M. Marzouki plaidera, par exemple, la cause de «l'islamo-démocratie» auprès des pays frères et amis, certifiera et fera l'apologie de «la modération» des disciples de Rached Ghannouchi. Et, dans le même temps, l'ancien militant des droits de l'Homme se gardera une petite marge de manœuvre pour décocher quelques petites critiques contre l'hégémonisme nahdhaoui et la mauvaise gestion des affaires du pays.
La position des mains dit tout : l'avenir politique de Marzouki n'est plus entre ses mains, mais entre ceux du président d'Ennahdha, Rached Ghannouchi.

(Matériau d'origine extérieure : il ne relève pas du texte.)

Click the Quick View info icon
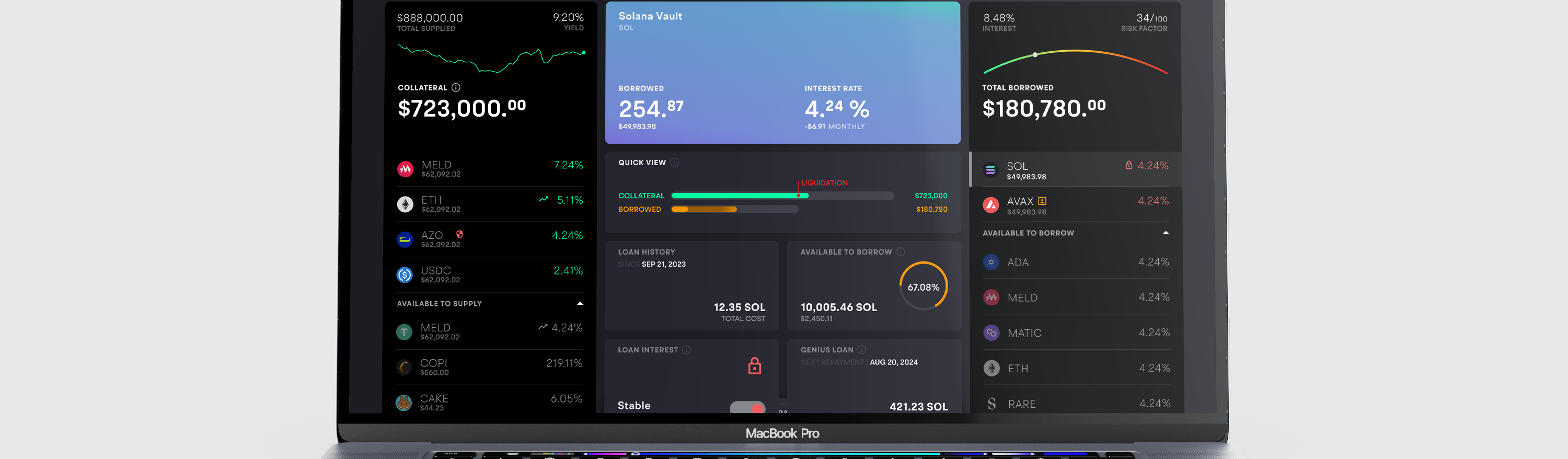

Souvenons-nous, par exemple, de sa grande colère le jour où l'ex-Premier ministre libyen, Baghdadi Mahmoudi, a été extradé à son insu, de son discours lors du congrès du CpR et ses remarques «désobligeantes» qui ont contraint les dirigeants d'Ennahdha à quitter la salle...
Tous ces «je t'aime, moi non plus» de M. Marzouki étaient autant de positionnements d'un homme qui réalise (puis oublie) qu'il a été piégé par Rached Ghannouchi en choisissant d'être membre de la Troïka.

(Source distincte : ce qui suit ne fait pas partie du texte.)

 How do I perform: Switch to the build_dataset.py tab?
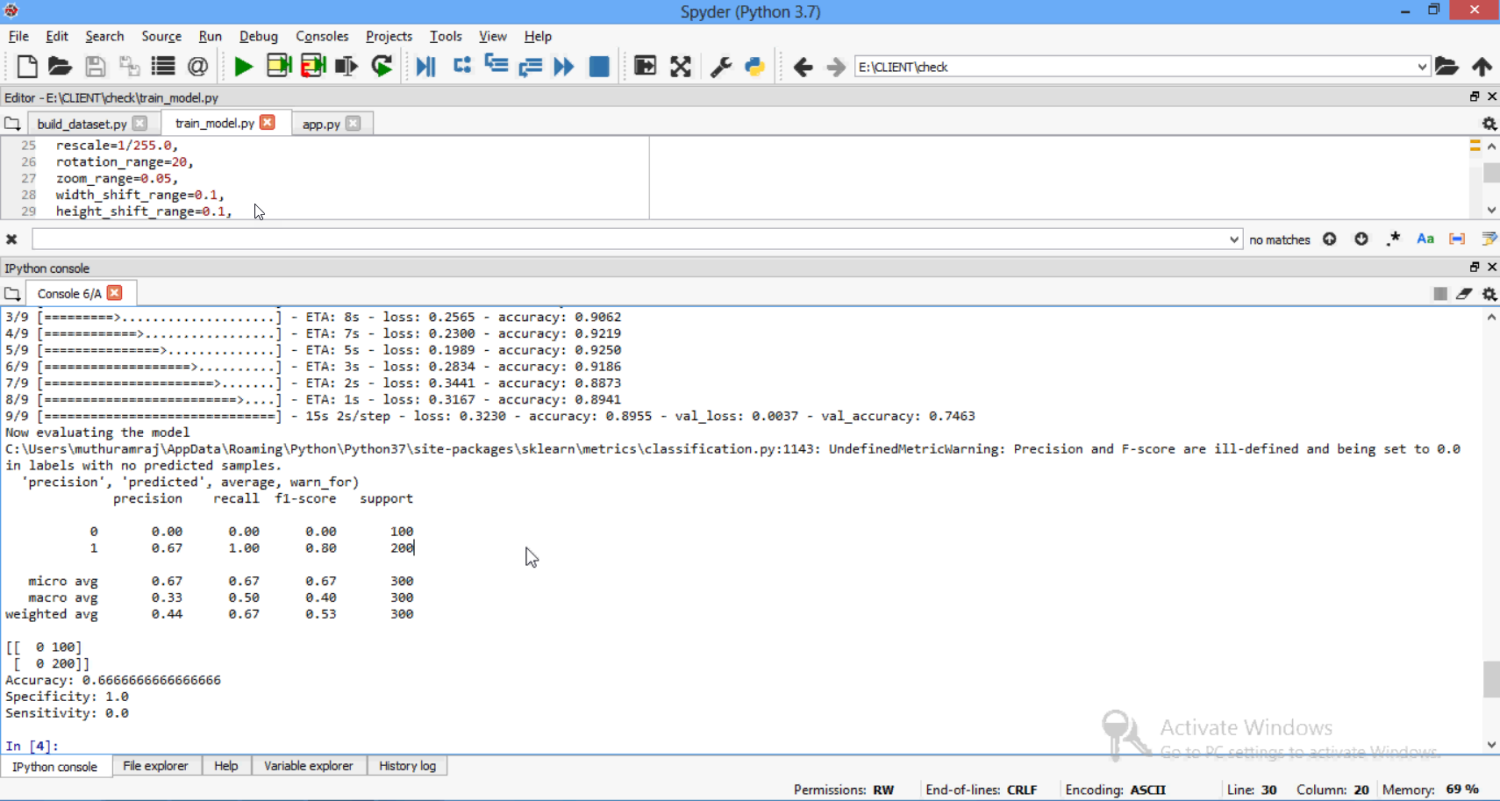click(x=82, y=124)
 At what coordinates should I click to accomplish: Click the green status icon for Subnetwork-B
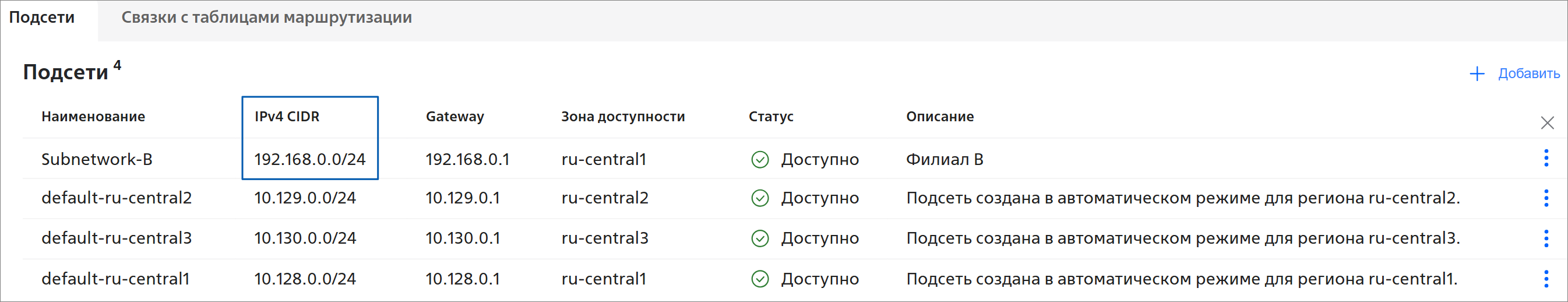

Toutes ces hésitations, qui n'en finissaient pas, n'étaient que vaines tentatives de garder intact son CV droit-de-l'hommiste et de préserver «l'identité» du CpR.
Tous ces atermoiements, qui donnaient le vertige, n'étaient que des opérations de communication mal inspirées d'une «petite pointure» qui, du jour au lendemain, a été projetée sur le devant de la scène nationale et internationale.
Bref, l'histoire de Moncef Marzouki reste cette mésaventure d'un papillon qui, pour avoir volé trop près du soleil, a brûlé ses ailes. Aujourd'hui, tombé sur terre, réalisant qu'il a trop misé sur le cheval nahdhaoui et qu'il ne peut plus faire machine arrière, il s'en prend à l'opposition et aux journalistes tunisiens.
M. Marzouki, vous avez joué un jeu dangereux et vous avez tout perdu. L'opposition n'y est pour rien. Vous êtes la cause de votre propre banqueroute. Les médias n'y sont pour rien. Ils ont fait leur travail et continueront de dénoncer toutes les formes d'arrivisme et d'opportunisme.
Bonté divine, assumez les conséquences de vos choix, M. le Président de la république provisoire!